Listing:
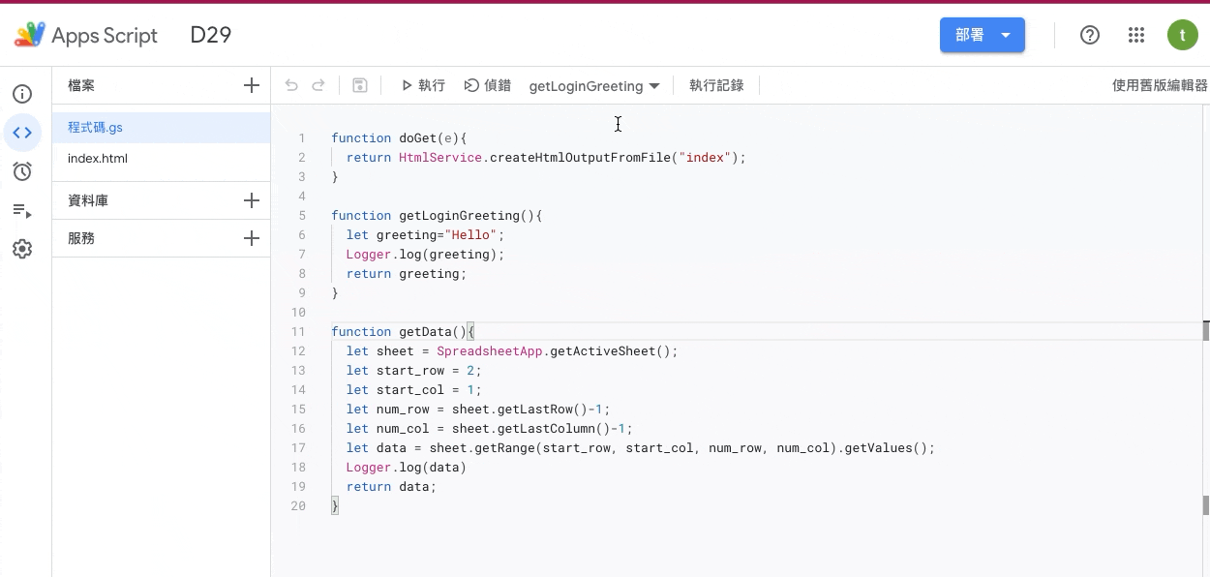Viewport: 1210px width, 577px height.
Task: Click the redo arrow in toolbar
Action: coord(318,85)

--

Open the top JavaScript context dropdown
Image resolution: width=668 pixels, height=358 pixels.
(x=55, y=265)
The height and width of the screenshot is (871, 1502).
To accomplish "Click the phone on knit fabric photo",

Request: Swap "knit fabric" for "denim" in the material between the lines holding "Open the top JavaScript context dropdown" and "the phone on", inclusive. Return only those lines, with nothing else changed.

Exercise answer:
Open the top JavaScript context dropdown
Image resolution: width=668 pixels, height=358 pixels.
(x=55, y=265)
The height and width of the screenshot is (871, 1502).
To accomplish "Click the phone on denim photo",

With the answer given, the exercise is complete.